Use your brain, appreciate art, don't steal what you don't deserve …

This is some buuuullshit …

In creative communities, ideas, topics, tones, imagery — these things tend to overlap quite a bit. There are millions of artists making things out there, it's bound to happen. Law of numbers, right? But when the high-selling music realm is packed with only a few worthy "artists" that get promoted and shoveled into our daily lives en masse, it's hard to miss something that you probably shouldn't blatantly rip off, you know, like an iconic album cover.

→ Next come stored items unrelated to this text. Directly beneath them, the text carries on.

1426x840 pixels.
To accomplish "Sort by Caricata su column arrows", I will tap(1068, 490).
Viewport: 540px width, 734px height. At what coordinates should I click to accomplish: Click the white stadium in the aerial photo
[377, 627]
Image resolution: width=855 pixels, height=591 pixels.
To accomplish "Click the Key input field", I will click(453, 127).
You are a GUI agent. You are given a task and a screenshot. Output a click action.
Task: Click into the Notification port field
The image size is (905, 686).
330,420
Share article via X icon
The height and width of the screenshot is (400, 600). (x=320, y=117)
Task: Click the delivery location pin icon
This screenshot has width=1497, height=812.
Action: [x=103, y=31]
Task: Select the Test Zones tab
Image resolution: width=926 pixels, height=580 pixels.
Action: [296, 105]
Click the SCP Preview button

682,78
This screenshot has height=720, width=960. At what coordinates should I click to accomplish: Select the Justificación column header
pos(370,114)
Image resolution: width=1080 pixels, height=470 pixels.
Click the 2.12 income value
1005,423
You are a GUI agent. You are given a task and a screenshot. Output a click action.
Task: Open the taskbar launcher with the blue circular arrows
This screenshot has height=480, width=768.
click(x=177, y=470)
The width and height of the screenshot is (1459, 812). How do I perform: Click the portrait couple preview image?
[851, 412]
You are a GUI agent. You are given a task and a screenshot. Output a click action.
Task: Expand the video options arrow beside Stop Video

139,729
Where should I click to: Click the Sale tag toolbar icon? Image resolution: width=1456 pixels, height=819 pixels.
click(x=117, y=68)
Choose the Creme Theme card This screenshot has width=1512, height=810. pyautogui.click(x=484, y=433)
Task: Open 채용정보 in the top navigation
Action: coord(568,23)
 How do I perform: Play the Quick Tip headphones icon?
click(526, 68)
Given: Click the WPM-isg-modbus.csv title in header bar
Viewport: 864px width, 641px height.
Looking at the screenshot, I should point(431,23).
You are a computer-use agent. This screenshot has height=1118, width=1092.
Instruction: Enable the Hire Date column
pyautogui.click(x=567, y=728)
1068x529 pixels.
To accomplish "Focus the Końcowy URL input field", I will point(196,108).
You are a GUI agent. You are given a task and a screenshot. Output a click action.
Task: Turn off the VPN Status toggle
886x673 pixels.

When Zayn Malik announced his new album and released the artwork, a few people online took note of the obvious "similarities" to Lil Wayne's Tha Carter III — but there wasn't much "outrage," as the Internet tends to breed when someone steps out of line. None.

Chalk it up to his suburban-bred 12-year-old fans not knowing anything about Lil Wayne, sure, but dude doesn't even apologize or even really address the situation:

What's worse: Hundreds of thousands of people agree with him, sharing, re-tweeting, liking — what in the fuck? Robin Thicke and Pharrell Williams get taken to court for "Blurred Lines" and lose a plagiarism case because the judge thinks the two songs in question "feel alike." Great, case closed. But Zayn's album cover is a blatant rip-off, obvious style jack … and crickets. Maybe we're alone in thinking so, but this exactly what's wrong with manufactured pop. There's no substance, independent thought or reflective self-awareness.

Use your brain, appreciate art, don't steal what you don't deserve …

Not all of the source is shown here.